The fund said Nigeria received an estimated $59 billion in crypto-asset inflows between July 2023 and June 2024. It also said the country accounted for 60% of sub-Saharan Africa’s stablecoins as of 2019.

Dollar tokens offer instant payments

Stablecoins have gained users because they can transfer money through smartphones, digital wallets and crypto exchanges. The IMF said users can receive remittances or make cross-border payments in minutes, often at lower costs than traditional channels.

The case for payment is clear in Africa, where transfer costs remain high. The IMF cited World Bank data showing that sending $200 to sub-Saharan Africa costs about 9% of the value of the transaction, compared to a global average of 6%. For many small companies, immediate dollar payments can help with overseas trade and supplier payments.

IMF warns of naira and risks of oversight

The IMF said the same factors that underpin stablecoin use also pose policy risks. Since most stablecoins are pegged to the US dollar, widespread use could reduce demand for the naira and weaken the way domestic monetary policy moves in the economy.

“Widespread use would be like a digital dollarization method,” the IMF said.

The fund also warned that the shift from banks to wallets and exchanges could make monitoring difficult. Some platforms may also raise risks related to money laundering and other illegal financing, especially where identity checks remain weak.

The report said that these dangers are not only in Nigeria. However, the level of local acquisition makes them more visible. Inflation, the depreciation of the naira and limited access to official foreign currency in 2023 and 2024 pushed more households and firms into dollar-linked assets.

The law extends to legal supervision

The IMF said efforts to suppress stablecoin use may only be partially effective. It called for a proactive policy response that enables innovation while managing risk. Its priorities include strong monetary policy, clear rules for stablecoin issuers, better data, and payment system improvements.
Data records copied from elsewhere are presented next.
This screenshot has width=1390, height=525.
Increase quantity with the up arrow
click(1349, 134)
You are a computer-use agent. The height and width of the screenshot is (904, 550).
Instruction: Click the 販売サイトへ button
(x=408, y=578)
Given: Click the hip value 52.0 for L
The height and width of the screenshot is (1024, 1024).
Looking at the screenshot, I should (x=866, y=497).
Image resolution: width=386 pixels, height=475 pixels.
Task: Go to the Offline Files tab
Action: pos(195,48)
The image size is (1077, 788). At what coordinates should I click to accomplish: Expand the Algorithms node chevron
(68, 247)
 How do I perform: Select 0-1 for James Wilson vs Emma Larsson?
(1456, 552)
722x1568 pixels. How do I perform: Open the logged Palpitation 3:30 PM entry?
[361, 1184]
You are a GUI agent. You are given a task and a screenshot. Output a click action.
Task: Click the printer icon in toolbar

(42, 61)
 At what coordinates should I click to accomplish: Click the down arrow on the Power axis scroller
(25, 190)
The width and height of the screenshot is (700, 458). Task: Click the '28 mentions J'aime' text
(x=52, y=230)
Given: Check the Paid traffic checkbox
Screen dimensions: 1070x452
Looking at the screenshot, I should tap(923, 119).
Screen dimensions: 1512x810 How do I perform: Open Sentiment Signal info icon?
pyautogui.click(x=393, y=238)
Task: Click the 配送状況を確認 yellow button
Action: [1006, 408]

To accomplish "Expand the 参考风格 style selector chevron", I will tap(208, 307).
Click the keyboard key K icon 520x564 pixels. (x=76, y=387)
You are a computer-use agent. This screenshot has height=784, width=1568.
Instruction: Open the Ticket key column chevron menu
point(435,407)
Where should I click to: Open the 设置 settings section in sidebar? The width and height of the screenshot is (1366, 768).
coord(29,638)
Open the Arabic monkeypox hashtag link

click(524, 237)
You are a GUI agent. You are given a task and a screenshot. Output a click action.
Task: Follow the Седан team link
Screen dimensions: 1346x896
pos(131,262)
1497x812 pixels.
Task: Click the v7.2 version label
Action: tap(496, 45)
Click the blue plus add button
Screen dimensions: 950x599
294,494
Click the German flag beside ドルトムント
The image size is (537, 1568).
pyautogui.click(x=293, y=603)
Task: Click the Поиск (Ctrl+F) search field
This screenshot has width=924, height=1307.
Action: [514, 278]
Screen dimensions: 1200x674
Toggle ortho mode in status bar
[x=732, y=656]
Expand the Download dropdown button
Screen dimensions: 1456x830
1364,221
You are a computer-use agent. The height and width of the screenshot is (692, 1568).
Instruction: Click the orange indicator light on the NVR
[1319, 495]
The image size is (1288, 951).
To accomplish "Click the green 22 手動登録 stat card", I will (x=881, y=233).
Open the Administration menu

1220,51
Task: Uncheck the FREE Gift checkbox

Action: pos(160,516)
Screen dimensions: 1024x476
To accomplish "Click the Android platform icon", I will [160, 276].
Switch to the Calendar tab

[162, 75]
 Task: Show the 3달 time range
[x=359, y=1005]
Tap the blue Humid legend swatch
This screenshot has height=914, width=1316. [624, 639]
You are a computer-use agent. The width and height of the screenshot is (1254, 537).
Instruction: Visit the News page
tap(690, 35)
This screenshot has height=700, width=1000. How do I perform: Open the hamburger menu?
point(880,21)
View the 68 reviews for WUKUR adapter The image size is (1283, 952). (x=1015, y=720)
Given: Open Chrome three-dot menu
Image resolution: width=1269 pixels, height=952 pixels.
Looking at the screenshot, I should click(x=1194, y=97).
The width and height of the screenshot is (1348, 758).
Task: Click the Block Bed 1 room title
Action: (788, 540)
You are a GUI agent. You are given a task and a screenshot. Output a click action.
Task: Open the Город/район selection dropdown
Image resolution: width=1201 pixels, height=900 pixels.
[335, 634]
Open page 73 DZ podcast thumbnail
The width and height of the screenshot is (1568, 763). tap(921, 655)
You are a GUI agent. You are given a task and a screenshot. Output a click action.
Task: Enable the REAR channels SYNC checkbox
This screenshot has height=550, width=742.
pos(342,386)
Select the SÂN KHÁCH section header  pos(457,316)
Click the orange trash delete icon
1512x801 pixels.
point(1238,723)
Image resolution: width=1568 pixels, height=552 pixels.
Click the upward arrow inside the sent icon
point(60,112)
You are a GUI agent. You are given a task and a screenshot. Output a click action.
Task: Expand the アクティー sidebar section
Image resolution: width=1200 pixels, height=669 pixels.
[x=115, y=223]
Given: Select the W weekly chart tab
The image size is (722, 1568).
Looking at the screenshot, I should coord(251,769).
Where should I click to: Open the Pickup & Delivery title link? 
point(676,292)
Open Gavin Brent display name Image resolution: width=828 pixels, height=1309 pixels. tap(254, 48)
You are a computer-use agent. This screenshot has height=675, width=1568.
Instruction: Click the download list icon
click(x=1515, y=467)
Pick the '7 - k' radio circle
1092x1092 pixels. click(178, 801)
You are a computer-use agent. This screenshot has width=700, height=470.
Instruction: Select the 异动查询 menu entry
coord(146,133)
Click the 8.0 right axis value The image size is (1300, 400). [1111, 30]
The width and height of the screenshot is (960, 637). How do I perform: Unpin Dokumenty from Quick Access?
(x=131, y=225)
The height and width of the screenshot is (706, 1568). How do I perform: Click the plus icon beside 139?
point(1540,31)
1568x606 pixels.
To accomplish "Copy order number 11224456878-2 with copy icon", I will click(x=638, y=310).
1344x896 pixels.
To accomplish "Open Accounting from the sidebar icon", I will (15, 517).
Nigeria is already moving towards crypto legalization. Lawmakers recently advanced the Virtual Asset Service Providers Regulation Bill, 2026, which would require crypto exchanges and other operators to obtain licenses and follow compliance rules. The bill has been referred to committee review, so its final status may change.

Related market data also shows why the issue is important. Africa’s crypto economy has grown rapidly, as stablecoins play a role in cross-border transactions, savings and payments. Nigeria remains one of the leading markets in the region, driven by currency pressures, demand for remittances and early adopters of mobile phones.

Meanwhile, Nigeria has already moved in that direction. As crypto.news reported, lawmakers have recently developed a virtual asset bill that would require exchanges with other crypto companies to obtain licenses, while the central bank has chosen KuCoin and five local firms to be a supervised virtual asset pilot.

In addition, authorities have also begun to link crypto transactions with tax identification records, indicating that Nigeria is moving from broad warnings to more specific monitoring and legal oversight.